The Labour party still has a long road to walk on women’s equality, Ayesha Hazarika tells Richard Angell
Having rushed across town, comic-turned-political-adviser (turned comic again) Ayesha Hazarika arrives at King’s Cross station to find her train to Edinburgh, where her first major show since leaving politics is on at the comedy fringe, has been cancelled. After a hectic few days for the performer, she gets a minute to take a seat and reflect.
Glaswegian by birth and upbringing, Hazarika is sure to be a hit. But her message is not just funny, but hard-hitting. I ask if it is best to laugh or cry about the current state of the Labour party? ‘I used to say laugh, in the expectation that at some point it was all going to [get better] … I do normally like to laugh about things, so the fact that even I am struggling to find humour, [even] black humour, in what’s happening is quite something. It’s moved from comedy to tragedy, sadly.’

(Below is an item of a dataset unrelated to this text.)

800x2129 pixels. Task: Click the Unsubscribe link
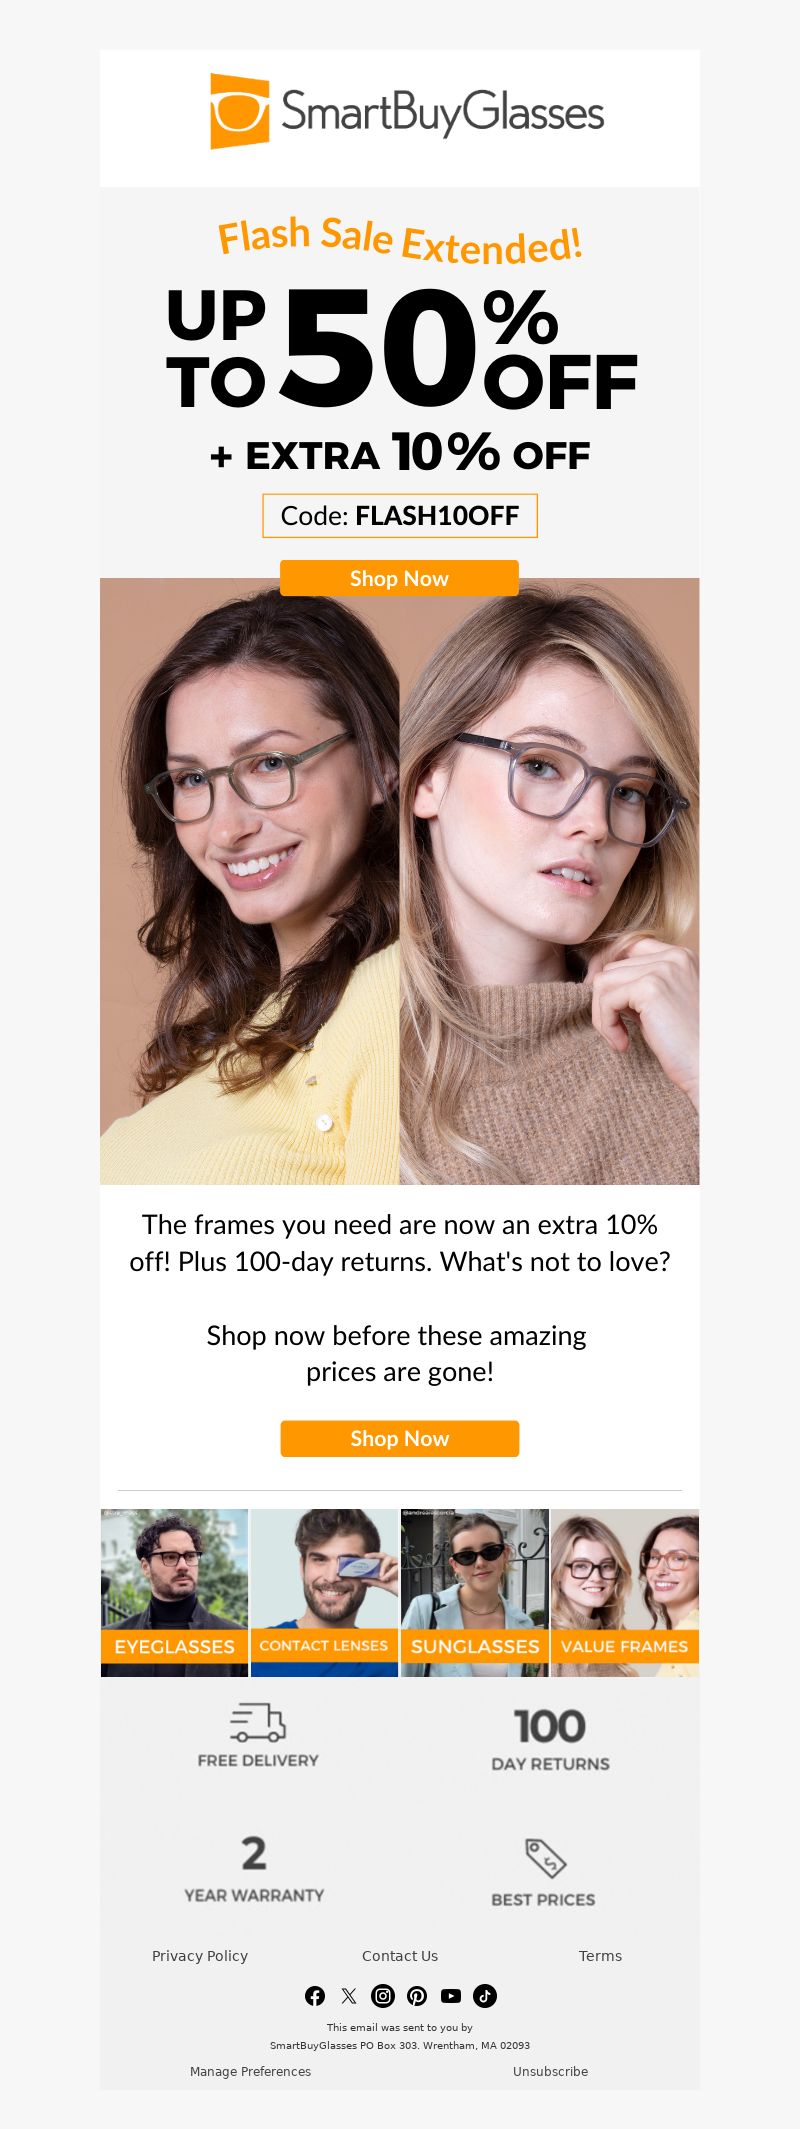click(x=550, y=2071)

In the show she majors on her time as an adviser to Harriet Harman, then deputy leader and cabinet minister. But, unlike John Prescott, the title of deputy prime minister was never forthcoming. In July 2014 Harman gave the Speaker’s Lecture in parliament and was damning about her former boss. Was the fuss justified? Hazarika is clear about the consequences: ‘[Not making Harman deputy prime minister] cemented a cultural view in the Labour party that actually women couldn’t be trusted to have those big jobs. They just weren’t right for that level of status.’ [Gordon Brown] didn’t give Harriet all the same rights and status that [that were given to] her male predecessors. I’m sure that’s not what Gordon intended. But we’re seeing the consequences of that now culturally.’

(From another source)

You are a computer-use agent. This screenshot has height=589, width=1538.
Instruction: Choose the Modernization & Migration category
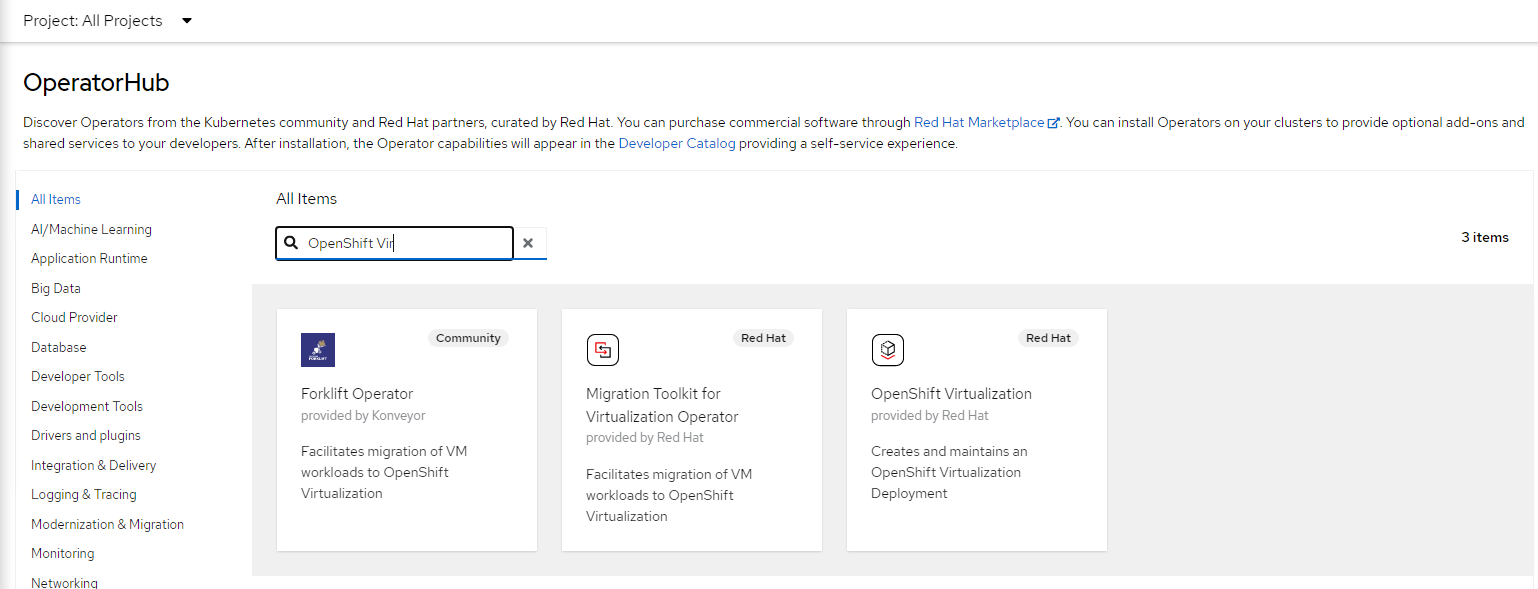click(107, 524)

Hazarika left her previous career to become Labour’s equalities adviser in government. ‘I felt like it was almost the lowest of the low jobs in terms of the pecking order, being a special adviser [on the equality bill]. It was kind of being a subject that people slightly rolled their eyes at. It really wasn’t up there in the pantheon of great, important, subjects like home affairs or Treasury or all the big infrastructure things.’ She explains, ‘Initially it was just going to be a consolidation exercise but then Harriet said, “No I want this to be much bigger and bolder.”’

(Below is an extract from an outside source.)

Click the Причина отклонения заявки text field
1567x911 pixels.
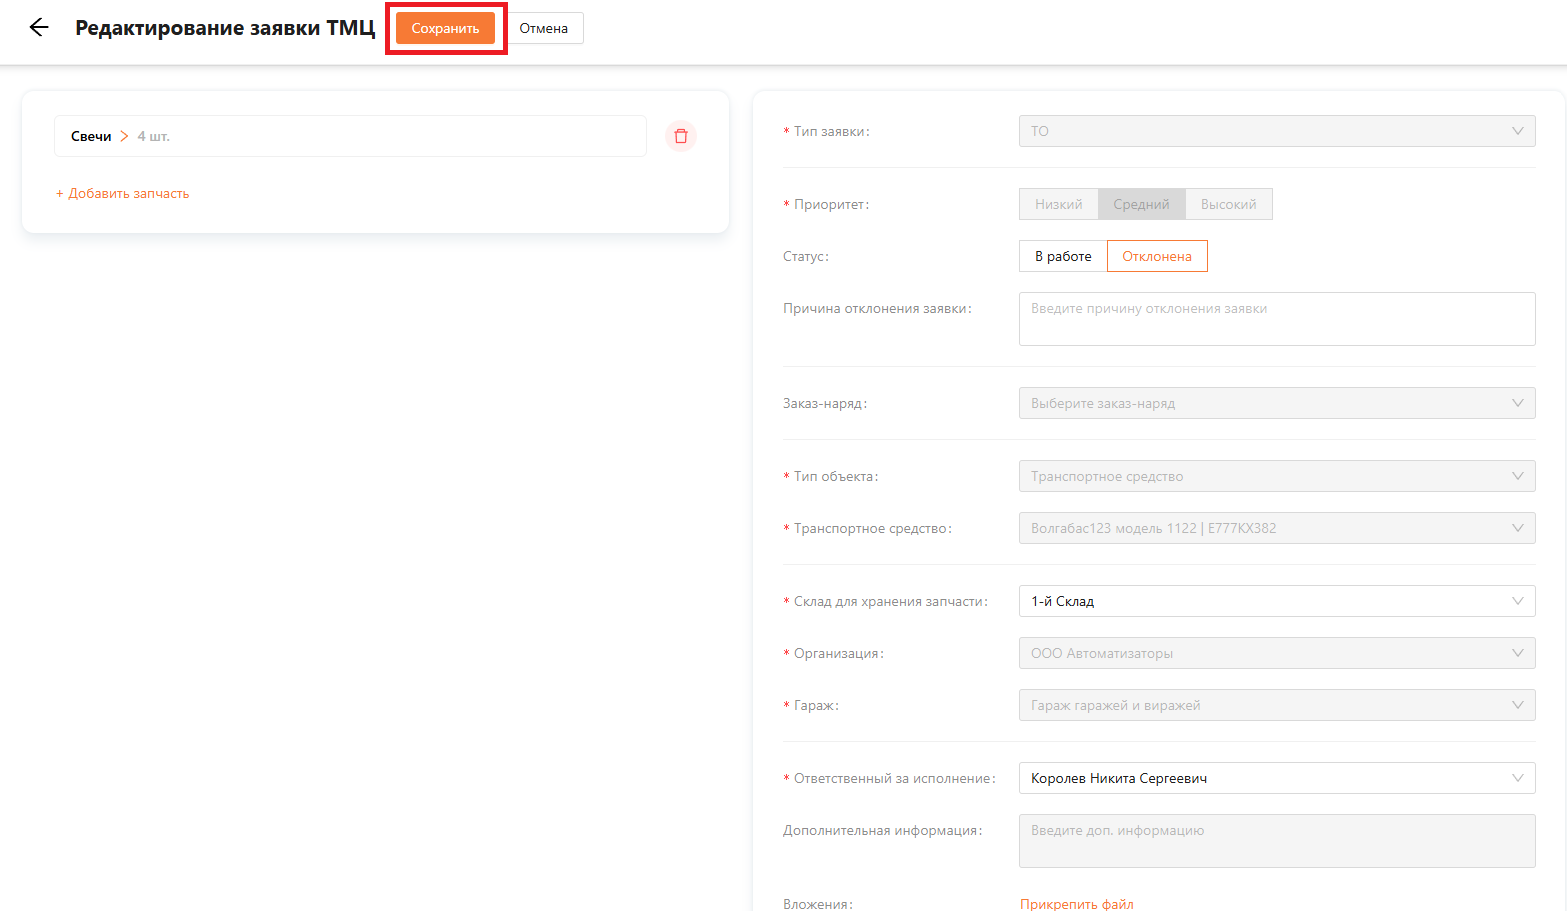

‘I did feel we were ploughing a very lonely furrow on it’, she remembers. ‘We were often meeting more internal opposition than we were external opposition. The Tories and the Daily Mail kept saying everything we were doing was political correctness gone mad. You would expect that. What was difficult was there was a lot of either a sense of everyone being very passive or some people actively saying, “No, no, no. This is all terrible. Why are you doing this? We’ve got enough equality. What is the CBI [Britain’s business lobby] going to say about this, that, and the next thing?”’ But that all changed. ‘Actually, as time has gone on it is now one of the most cherished things that people look back on that the Labour government achieved, particularly because of its timing.’ It was Labour’s very last bill to receive royal assent. ‘The outside world really values the Equality Act. It’s good that Labour has learned to love it as well’, she rejoices. It, however, has gone largely unimplemented by the Tory government that followed.
‘Terrible. Terrible’, she says, shaking with frustration. ‘Clause one of the Equality Act is a revolutionary socialist clause. It basically puts the duty on every public institution or public authority to, in every decision they make, narrow the gap between rich and poor.’ At the time Guardian columnist Polly Toynbee called it ‘socialism in one clause’. ‘It was very controversial, and it was a great clause. Funnily enough the Tories never enacted it. I would suggest if Labour ever gets back into power one of the first things they do should be: enact clause one of the Equality Act.’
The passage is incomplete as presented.